Effect of RSR13, an allosteric hemoglobin modifier, on oxygenation in murine tumors: an in vivo electron paramagnetic resonance oximetry and bold MRI study.

PURPOSE: RSR13, an allosteric modifier of hemoglobin, reduces hemoglobin-oxygen binding affinity facilitating oxygen release from hemoglobin, resulting in increases in tissue pO(2). The purpose of this study was noninvasively to monitor the time course and effect of RSR13 on tumor oxygenation, directly using in vivo electron paramagnetic resonance (EPR oximetry), and indirectly using blood oxygen level dependent magnetic resonance imaging (BOLD MRI). METHODS AND MATERIALS: The study was performed in transplanted radiation-induced fibrosarcoma tumors (RIF-1) in 18 female C3H/HEJ mice, which had two lithium phthalocyanine (LiPc) deposits implanted in the tumor when the tumors reached about 200-600 mm(3). Baseline EPR measurements were made daily for 3 days.

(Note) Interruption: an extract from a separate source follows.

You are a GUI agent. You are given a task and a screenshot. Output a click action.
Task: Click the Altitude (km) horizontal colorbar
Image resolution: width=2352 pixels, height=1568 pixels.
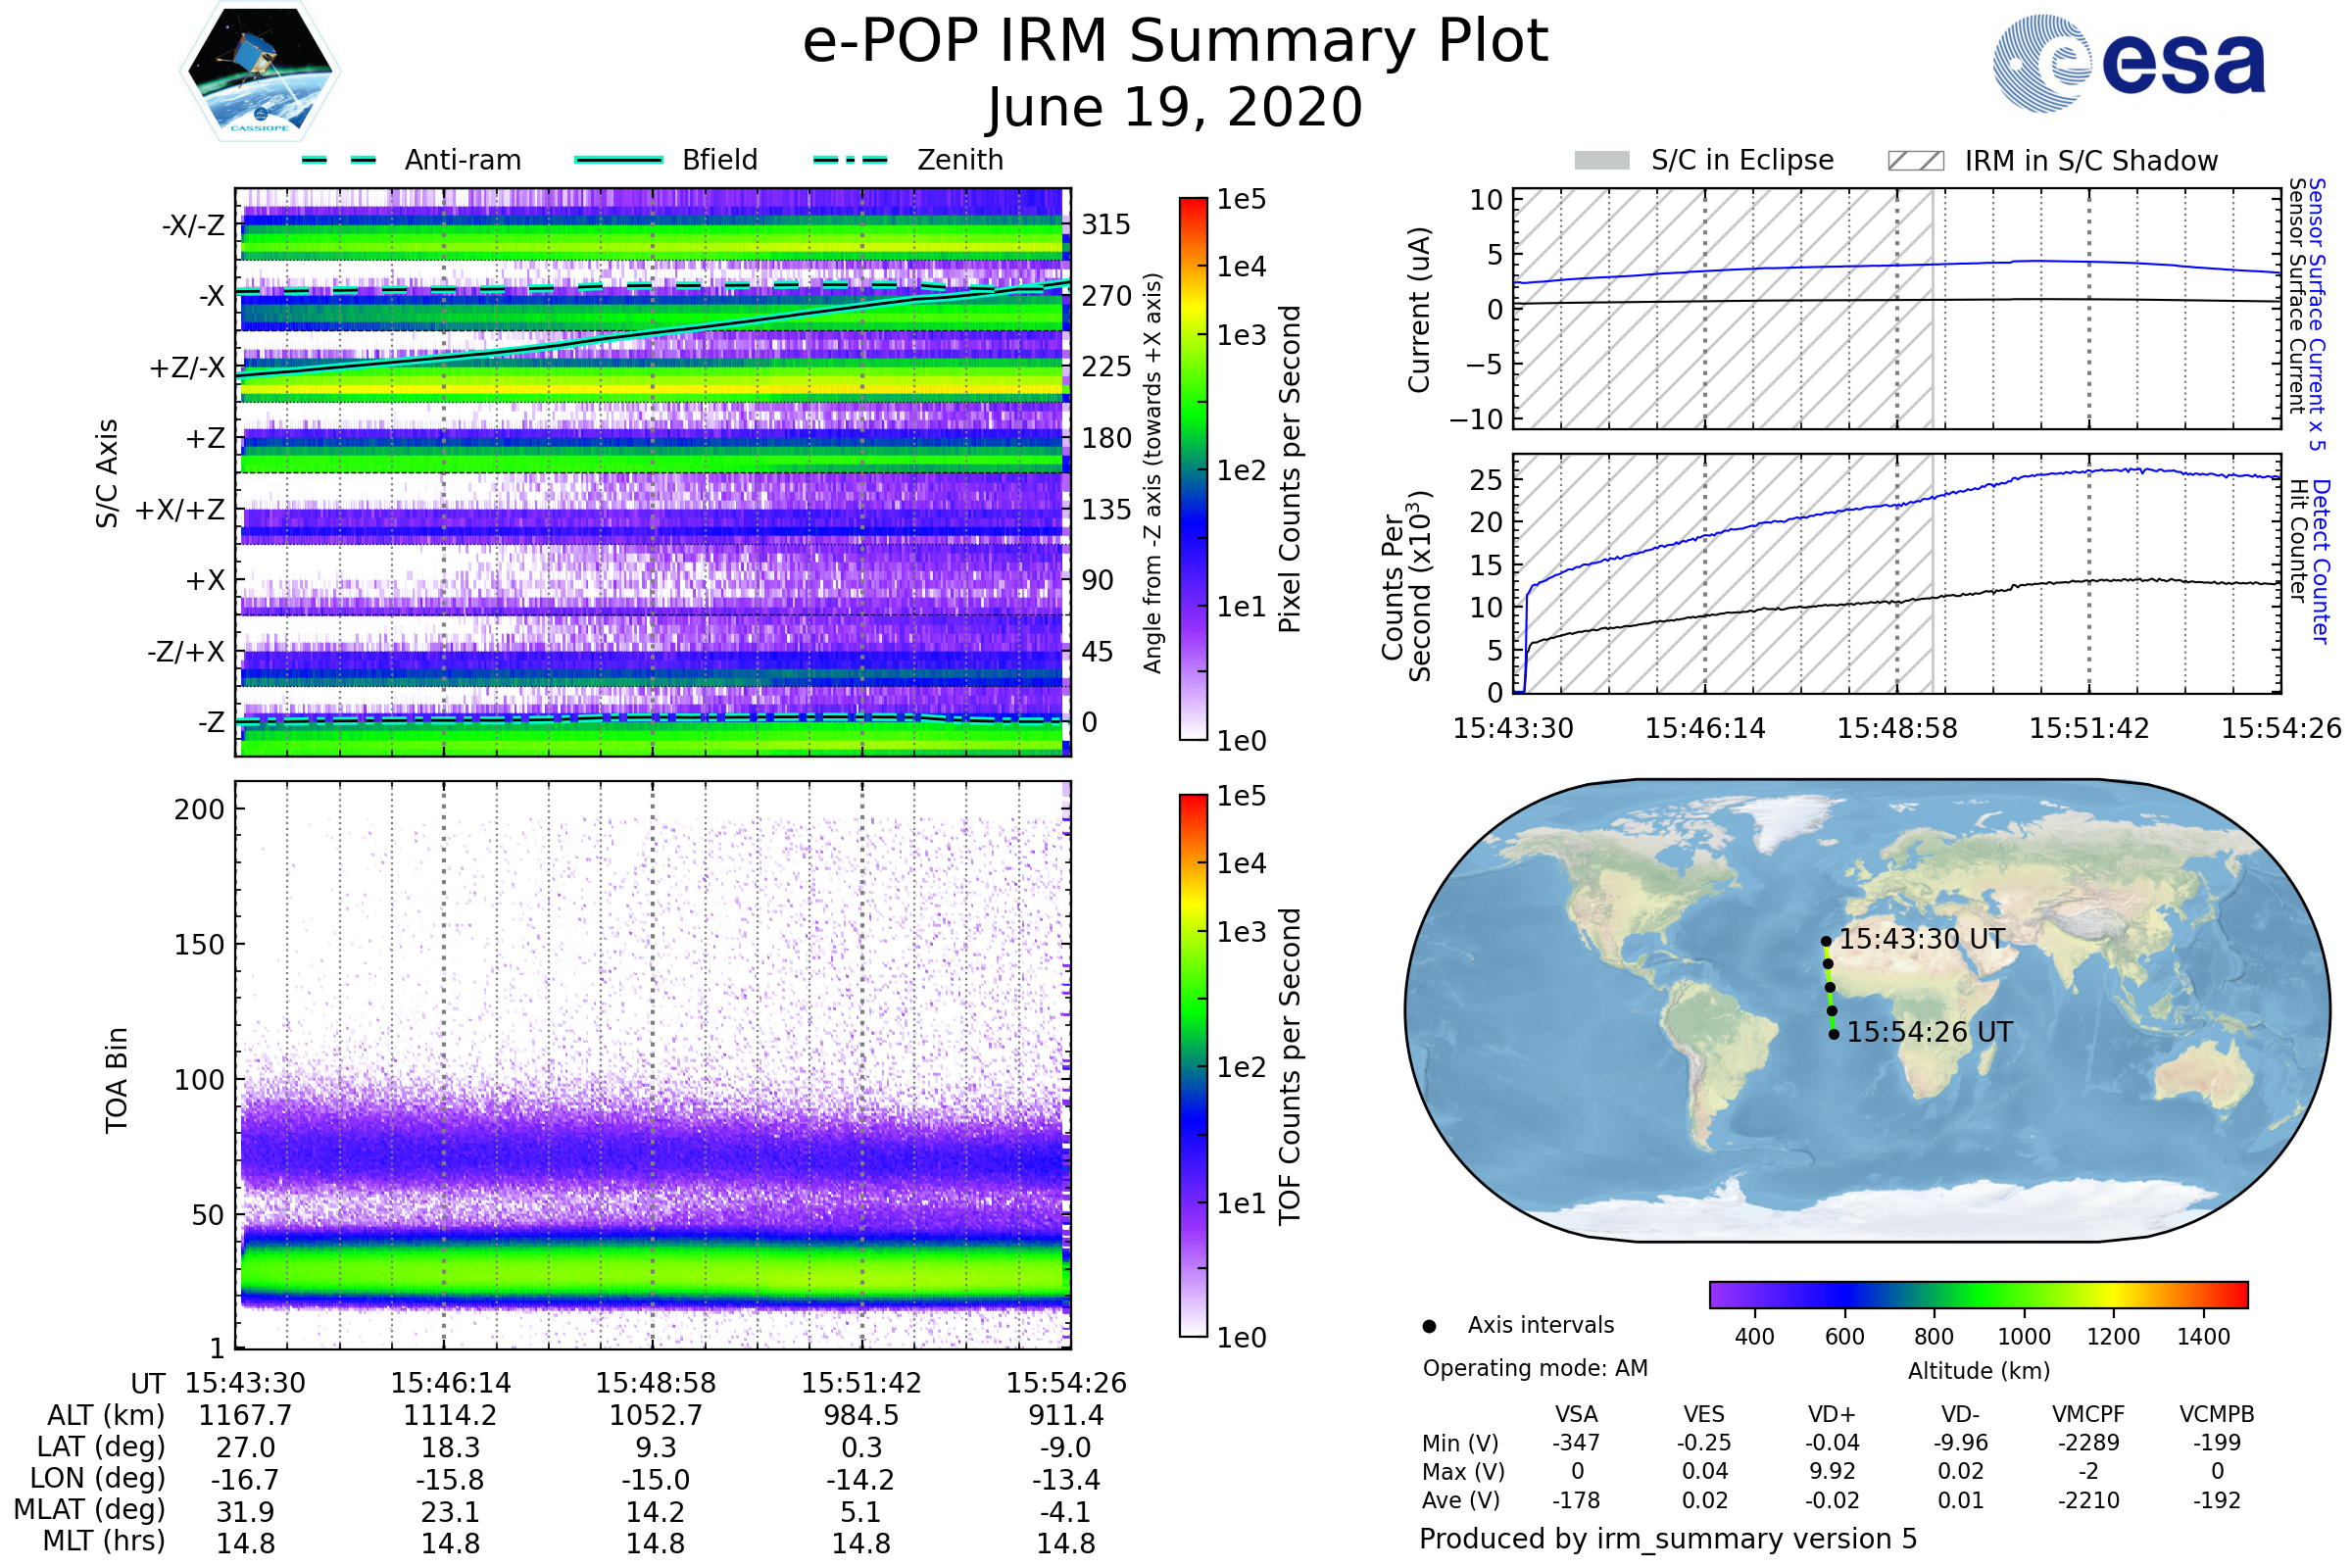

Then, for 6 consecutive days and after an initial baseline EPR measurement, RSR13 (150 mg/kg) or vehicle (same volume) was injected intraperitoneally, and measurements of intratumoral oxygen were made at 10-min intervals for the next 60 min. In each mouse, every third day, instead of EPR oximetry, BOLD MRI measurements were made for 60 min after administration of the RSR13. RESULTS: Based on EPR measurements, RSR13 produced statistically significant temporal increases in tumor pO(2) over the 60-min time course, which reached a maximum at 35-43 min postdose. The average time required to return to the baseline pO(2) was 70-85 min. The maximum increase in tumor tissue pO(2) values after RSR13 treatment from Day 1 to Day 5 (8.3-12.4 mm Hg) was greater than the maximum tumor tissue pO(2) value for Day 6 (4.7 mm Hg, p < 0.01). The maximum increase in pO(2) occurred on Day 2 (12.4 mm Hg) after RSR13 treatment. There was little change in R(2)*, indicating that the RSR13 had minimal detectable effects on total deoxyhemoglobin and hemoglobin-oxygen saturation. CONCLUSION: The extent of the increase in tumor pO(2) achieved by RSR13 would be expected to lead to a significant increase in the effectiveness of tumor radiotherapy. The lack of a change in the BOLD MRI signal suggests that the tumor physiology was largely unchanged by RSR13. These results illustrate a unique and useful capability of in vivo EPR oximetry and BOLD MRI to obtain repeated measurements of tumor oxygenation and physiology. The dynamics of tumor pO(2) after RSR13 administration may be useful for the design of clinical protocols using allosteric hemoglobin effectors.